Copy out the lines from the start of the records up to and including the line with "Looking at the screenshot, I should pos(202,332).", unchanged.
══ Information supplied ══
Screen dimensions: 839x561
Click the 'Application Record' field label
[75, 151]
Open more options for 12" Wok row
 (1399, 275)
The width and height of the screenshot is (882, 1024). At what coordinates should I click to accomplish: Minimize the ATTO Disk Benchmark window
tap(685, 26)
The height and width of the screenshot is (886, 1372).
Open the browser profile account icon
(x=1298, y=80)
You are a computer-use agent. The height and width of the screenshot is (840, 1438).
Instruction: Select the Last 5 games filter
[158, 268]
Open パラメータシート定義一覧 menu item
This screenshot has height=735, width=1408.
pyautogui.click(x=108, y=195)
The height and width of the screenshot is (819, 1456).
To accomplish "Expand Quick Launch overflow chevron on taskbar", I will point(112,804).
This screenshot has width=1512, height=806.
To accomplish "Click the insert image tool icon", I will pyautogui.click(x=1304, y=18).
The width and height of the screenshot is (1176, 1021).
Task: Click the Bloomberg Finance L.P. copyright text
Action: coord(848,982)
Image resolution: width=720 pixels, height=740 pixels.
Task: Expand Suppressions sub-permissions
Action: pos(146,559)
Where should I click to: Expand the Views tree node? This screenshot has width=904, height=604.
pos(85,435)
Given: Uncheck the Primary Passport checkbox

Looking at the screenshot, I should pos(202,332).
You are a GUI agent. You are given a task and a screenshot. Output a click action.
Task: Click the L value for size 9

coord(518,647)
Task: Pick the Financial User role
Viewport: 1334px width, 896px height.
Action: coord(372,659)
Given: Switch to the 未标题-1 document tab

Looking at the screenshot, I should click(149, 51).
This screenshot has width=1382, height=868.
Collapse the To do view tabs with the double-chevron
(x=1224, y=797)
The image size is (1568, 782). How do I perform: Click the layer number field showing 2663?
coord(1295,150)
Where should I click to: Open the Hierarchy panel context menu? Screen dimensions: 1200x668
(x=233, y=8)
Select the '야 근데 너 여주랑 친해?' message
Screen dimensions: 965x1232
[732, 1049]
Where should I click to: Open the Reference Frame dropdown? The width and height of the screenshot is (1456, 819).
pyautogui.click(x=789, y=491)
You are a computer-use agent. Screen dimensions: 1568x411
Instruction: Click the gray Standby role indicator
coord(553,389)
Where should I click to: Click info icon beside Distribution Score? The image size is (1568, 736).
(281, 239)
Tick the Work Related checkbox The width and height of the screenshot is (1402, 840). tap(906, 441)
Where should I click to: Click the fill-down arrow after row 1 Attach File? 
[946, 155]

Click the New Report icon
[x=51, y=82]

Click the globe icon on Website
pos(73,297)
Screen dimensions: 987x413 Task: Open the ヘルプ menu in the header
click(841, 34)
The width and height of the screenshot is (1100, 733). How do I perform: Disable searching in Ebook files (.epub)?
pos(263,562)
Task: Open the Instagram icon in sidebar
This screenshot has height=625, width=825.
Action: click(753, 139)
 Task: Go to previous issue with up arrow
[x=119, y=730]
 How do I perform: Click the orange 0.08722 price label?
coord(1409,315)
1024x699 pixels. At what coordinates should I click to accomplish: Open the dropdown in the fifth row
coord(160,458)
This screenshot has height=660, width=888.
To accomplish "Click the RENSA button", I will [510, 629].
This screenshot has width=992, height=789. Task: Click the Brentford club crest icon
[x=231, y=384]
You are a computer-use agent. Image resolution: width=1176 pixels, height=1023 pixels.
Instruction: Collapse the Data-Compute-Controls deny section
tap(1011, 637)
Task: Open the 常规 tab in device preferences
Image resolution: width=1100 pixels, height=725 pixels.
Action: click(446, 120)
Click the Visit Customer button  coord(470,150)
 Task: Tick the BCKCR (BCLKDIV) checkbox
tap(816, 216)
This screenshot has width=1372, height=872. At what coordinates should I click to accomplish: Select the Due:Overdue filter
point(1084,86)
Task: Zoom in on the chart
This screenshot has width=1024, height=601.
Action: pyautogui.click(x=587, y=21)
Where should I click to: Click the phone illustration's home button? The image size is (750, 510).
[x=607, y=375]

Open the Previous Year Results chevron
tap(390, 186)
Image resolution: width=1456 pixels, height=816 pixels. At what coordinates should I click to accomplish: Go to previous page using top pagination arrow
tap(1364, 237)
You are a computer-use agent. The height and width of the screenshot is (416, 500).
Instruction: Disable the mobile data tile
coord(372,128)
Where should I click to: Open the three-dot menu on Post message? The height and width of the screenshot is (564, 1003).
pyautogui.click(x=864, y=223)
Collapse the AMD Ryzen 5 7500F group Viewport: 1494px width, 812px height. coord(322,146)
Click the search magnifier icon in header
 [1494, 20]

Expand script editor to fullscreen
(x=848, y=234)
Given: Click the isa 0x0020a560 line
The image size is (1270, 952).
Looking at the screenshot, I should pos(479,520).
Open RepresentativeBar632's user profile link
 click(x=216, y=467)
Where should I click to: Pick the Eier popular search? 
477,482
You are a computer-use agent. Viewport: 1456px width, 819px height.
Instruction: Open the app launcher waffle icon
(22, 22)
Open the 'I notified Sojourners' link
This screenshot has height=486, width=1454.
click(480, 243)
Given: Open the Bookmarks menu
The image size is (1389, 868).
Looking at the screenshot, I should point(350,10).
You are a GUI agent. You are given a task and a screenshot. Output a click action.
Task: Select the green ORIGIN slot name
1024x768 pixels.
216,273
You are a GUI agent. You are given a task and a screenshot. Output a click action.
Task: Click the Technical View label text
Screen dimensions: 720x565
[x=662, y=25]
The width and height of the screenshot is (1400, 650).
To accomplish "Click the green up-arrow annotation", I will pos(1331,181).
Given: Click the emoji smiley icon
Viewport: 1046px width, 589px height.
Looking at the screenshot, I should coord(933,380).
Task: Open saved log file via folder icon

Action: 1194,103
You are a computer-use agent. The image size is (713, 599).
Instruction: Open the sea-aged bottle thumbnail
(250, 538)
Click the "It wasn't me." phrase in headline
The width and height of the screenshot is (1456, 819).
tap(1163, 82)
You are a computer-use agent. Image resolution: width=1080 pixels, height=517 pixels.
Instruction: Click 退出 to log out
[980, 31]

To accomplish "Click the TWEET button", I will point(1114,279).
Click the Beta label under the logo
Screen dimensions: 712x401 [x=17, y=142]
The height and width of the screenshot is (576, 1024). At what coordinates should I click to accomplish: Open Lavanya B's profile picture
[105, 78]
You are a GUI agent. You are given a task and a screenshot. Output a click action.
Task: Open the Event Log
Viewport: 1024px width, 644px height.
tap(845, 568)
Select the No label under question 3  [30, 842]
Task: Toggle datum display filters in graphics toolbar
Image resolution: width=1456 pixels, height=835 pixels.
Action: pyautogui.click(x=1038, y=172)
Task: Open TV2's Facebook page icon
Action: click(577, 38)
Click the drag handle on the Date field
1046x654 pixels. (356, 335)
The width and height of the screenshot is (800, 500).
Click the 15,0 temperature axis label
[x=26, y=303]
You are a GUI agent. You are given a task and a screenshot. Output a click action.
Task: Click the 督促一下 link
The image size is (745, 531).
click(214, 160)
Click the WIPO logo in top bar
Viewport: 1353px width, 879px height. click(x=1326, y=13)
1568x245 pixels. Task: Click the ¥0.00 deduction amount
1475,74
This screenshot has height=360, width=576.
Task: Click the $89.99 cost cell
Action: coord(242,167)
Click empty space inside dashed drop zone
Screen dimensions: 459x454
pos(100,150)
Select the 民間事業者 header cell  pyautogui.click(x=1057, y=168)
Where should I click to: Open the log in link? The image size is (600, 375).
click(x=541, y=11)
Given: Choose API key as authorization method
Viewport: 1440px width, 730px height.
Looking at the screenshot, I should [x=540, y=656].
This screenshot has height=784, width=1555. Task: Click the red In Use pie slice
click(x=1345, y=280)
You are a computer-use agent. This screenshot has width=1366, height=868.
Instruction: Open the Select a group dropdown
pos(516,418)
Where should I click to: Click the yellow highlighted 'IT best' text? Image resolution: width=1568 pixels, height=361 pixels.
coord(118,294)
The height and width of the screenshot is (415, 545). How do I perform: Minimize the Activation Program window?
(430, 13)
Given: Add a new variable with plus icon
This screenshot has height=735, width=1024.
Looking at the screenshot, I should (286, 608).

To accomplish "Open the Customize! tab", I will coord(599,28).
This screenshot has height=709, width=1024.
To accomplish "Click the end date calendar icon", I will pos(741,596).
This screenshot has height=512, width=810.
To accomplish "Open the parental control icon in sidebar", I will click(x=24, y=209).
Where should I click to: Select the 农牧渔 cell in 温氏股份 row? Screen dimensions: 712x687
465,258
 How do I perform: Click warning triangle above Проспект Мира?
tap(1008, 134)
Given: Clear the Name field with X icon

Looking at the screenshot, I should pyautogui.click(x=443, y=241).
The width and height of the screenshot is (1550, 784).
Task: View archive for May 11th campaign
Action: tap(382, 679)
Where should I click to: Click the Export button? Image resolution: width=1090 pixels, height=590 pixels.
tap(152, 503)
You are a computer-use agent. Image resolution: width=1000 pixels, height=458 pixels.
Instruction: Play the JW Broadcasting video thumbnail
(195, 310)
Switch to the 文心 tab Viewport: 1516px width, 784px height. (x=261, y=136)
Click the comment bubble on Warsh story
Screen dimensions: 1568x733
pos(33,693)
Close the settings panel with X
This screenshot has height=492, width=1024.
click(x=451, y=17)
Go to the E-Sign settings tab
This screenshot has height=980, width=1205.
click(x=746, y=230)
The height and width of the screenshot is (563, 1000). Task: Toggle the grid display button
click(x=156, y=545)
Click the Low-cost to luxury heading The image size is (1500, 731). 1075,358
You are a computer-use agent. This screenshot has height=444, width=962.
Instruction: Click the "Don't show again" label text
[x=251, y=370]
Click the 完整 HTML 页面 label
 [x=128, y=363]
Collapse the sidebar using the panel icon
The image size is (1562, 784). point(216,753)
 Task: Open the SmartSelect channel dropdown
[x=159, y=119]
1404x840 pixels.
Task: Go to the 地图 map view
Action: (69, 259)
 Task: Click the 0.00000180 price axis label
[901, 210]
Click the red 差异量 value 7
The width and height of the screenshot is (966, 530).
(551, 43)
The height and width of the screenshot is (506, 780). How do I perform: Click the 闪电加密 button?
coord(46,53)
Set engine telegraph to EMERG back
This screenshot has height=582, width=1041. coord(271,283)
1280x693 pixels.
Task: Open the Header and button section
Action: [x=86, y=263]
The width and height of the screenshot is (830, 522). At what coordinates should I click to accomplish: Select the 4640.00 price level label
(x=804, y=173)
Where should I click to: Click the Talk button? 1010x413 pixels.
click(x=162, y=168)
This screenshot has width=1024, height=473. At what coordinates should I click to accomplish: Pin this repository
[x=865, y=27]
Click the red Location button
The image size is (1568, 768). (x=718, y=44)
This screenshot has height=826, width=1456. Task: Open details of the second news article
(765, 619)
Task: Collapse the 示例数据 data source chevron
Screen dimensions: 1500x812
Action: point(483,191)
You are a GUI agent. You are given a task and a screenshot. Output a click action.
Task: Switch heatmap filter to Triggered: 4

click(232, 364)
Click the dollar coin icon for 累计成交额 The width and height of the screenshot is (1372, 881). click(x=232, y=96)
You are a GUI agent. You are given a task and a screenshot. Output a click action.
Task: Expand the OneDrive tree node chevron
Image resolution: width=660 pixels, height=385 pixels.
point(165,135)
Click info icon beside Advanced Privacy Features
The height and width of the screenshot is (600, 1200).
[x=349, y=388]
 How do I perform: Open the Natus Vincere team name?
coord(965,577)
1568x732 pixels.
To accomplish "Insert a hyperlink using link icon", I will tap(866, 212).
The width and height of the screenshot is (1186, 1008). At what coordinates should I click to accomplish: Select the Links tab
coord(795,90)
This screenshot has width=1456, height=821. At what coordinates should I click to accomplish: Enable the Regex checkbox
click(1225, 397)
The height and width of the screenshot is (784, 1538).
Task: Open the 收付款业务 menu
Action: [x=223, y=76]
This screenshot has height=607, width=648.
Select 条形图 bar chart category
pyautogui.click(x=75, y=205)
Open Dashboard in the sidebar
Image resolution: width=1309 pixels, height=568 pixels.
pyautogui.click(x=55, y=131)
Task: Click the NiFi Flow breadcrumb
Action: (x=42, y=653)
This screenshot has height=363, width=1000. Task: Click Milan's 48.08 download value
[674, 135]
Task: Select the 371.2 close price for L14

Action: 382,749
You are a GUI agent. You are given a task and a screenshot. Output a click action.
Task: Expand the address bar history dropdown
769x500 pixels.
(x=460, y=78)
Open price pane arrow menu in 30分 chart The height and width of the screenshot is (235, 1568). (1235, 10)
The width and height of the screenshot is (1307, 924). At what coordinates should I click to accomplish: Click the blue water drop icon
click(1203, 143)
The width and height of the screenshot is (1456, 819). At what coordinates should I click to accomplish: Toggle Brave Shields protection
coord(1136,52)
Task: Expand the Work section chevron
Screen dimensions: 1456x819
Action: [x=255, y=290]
═══
Solution for this task —
Screen dimensions: 839x561
Click the 'Application Record' field label
[75, 151]
Open more options for 12" Wok row
 (1399, 275)
The width and height of the screenshot is (882, 1024). At what coordinates should I click to accomplish: Minimize the ATTO Disk Benchmark window
tap(685, 26)
The height and width of the screenshot is (886, 1372).
Open the browser profile account icon
(x=1298, y=80)
You are a computer-use agent. The height and width of the screenshot is (840, 1438).
Instruction: Select the Last 5 games filter
[158, 268]
Open パラメータシート定義一覧 menu item
This screenshot has height=735, width=1408.
pyautogui.click(x=108, y=195)
The height and width of the screenshot is (819, 1456).
To accomplish "Expand Quick Launch overflow chevron on taskbar", I will point(112,804).
This screenshot has width=1512, height=806.
To accomplish "Click the insert image tool icon", I will pyautogui.click(x=1304, y=18).
The width and height of the screenshot is (1176, 1021).
Task: Click the Bloomberg Finance L.P. copyright text
Action: coord(848,982)
Image resolution: width=720 pixels, height=740 pixels.
Task: Expand Suppressions sub-permissions
Action: pos(146,559)
Where should I click to: Expand the Views tree node? This screenshot has width=904, height=604.
pos(85,435)
Given: Uncheck the Primary Passport checkbox

Looking at the screenshot, I should pos(202,332).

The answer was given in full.